Combe Down’s freestone is, of course, why the village exists. Combe Down’s quarries were heavily worked between 1730 and 1840 and did not cease operations until the early years of the 20th century. Over 40 quarries have been listed on Combe Down. In 1895 The Builder listed 10 open quarries and one mine on Combe Down. Upper Lawn Quarry, across the fields from Gladstone Road, continues to operate today, the last quarry on Combe Down.
According to The British Geological Survey: “The best freestones in the Chalfield Oolite are found in the upper part of the Combe Down Oolite Member and within the Bath Oolite Member, where the rocks are composed of fine- to coarse-grained ooid-limestone with a sparry cement and little matrix.”
When quarrying stone needs to be carefully removed and prepared for use without causing damage to or weakening of the stone and quarrying is hard work. When the Combe Down stone mines stabilisation was taking place, lots of graffiti was found and it provides a fascinating insight into the lives of the miners, throwing light on such matters as the price of beer in 19th century pubs and the miner’s often uncomplimentary attitude to their employers.
Two centuries of excavation of Bath stone left a huge void under the original parts of Combe Down village and so an infilling project was started. It lasted for 10 years from 1999 until 2009, covered 25.608 hectares, and affected 649 properties. The total volume of infill placed was 620,894 cubic metres, enough to cover a football pitch to a depth of nearly 90m.
A small point first. Despite some people’s insistence, and my own preference, that stone is quarried, in the UK a ‘mine’ is defined, legally, as an underground working and a ‘quarry’ as a site of mineral extraction without a roof. In other parts of the world, the world, ‘mining’ is used interchangeably with ‘quarrying’.

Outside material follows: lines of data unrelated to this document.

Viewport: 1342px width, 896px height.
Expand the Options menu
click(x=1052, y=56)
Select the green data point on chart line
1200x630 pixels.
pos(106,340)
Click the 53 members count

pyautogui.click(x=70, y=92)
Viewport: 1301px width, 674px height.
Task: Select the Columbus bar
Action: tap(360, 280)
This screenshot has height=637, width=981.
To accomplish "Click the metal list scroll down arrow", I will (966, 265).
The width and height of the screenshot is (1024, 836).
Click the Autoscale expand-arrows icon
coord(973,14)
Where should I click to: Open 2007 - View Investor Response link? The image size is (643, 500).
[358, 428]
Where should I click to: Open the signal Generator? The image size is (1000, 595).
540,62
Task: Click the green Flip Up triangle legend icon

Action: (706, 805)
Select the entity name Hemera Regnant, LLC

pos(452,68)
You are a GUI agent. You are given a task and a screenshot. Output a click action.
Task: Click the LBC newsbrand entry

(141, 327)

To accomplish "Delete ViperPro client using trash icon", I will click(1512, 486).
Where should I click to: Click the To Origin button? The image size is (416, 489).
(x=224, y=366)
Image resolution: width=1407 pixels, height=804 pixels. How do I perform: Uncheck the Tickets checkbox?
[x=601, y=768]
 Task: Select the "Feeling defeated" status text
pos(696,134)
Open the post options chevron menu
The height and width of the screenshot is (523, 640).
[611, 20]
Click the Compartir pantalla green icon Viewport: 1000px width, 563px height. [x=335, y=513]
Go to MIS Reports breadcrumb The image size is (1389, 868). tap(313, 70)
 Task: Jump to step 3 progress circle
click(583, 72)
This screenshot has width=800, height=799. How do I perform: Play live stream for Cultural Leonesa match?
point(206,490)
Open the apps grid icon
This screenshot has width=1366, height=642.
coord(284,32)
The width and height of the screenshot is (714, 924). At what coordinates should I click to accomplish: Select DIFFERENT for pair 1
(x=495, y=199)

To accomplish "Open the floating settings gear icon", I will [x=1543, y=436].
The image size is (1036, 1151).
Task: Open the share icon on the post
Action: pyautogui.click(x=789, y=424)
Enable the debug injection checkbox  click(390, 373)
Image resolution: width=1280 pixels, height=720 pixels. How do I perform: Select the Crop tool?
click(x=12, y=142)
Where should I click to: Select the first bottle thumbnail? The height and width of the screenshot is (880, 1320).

Brief history of quarrying Combe Down stone
Bath stone was used by the Romans, who were probably the first to quarry on Combe Down from the 1st to 5th centuries, but, with hundreds of years of quarrying at the same sites, all evidence of earlier workings has been lost and there are no written accounts.
The Anglo-Saxons built mostly in wood though in the 7th century Osric founded the first Abbey in Bath. The Saxons had a ready supply of material left from the Roman era and even today some Roman stone is still visible in Bath Abbey. A later Abbey was built and used for the coronation of Edgar in 973, but this was demolished in 1088. Whether any of these buildings used Combe Down stone is unknown.
It was, of course, Ralph Allen who transformed the landscape of Combe Down and started the village with his quarrying activities. He had begun to purchase land on Combe Down in 1726 and by 1731, he held a monopoly over the quarries. By 1744 he owned the entire area and, with architect John Wood, had planned and put into effect a complete rebuilding of Bath using Bath stone, the best source of which was on Combe Down. Together they were responsible for Prior Park, Queen Square, The Circus and the Royal National Hospital for Rheumatic Diseases.
Ralph Allen died in 1764 and his estate eventually passed to the Viscount Hawarden who took no active interest in the stone mines and quarries, but was happy to rent them out. The first Viscount Hawarden died indebted in 1803 and his son began to sell of the estate to pay his debts. Individual quarry masters were now able to purchase land to quarry. There was a steady influx of skilled migrants from the Corsham / Melksham area as stone production expanded and thus began probably the most productive period of quarrying on Combe Down.
The ‘boom’ was relatively short lived. Underground evidence suggests that by 1840 most of the stone had been quarried and the coming of the railways led to newly discovered workings at Box and Corsham to provide an alternative source of supply. But, though less was quarried, Combe Down stone was still recognised as of superior quality. According to Horace Bolingbroke Woodward in 1876: “In regard to the qualities of the Great Oolite, the best stone for weathering is considered to be that at Combe Down;…”
Although quarrying fell into decline after 1840, it continued in some parts of Combe Down, particularly on the north side of Bradford Road, until well into the 20th century. Combe Down has had both quarries and mines though only one, Upper Lawn Quarry continues to operate today, the last quarry on Combe Down.
All this activity in the the stone mines and quarries left a legacy – underground workings. By the 1980s, roof collapses at Firs Quarry led to housing subsidence and an underground survey of the Firs and Byfield quarries was carried out in 1994. It found that approximately 80% of the underground quarries had less than 6m cover and as little as 2m in some places. Irregular quarrying and robbing stone from supporting pillars had left the quarries unstable.
A stabilisation program was started. By 2009 the project was complete. The result was that 649 properties were stabilised, most domestic homes. The total volume of infill placed was 620,894 cubic metres, enough to cover a football pitch to a depth of nearly 90m. 590,894 cubic metres of foamed concrete, plus 30,000 cubic metres of stone were placed into the quarries.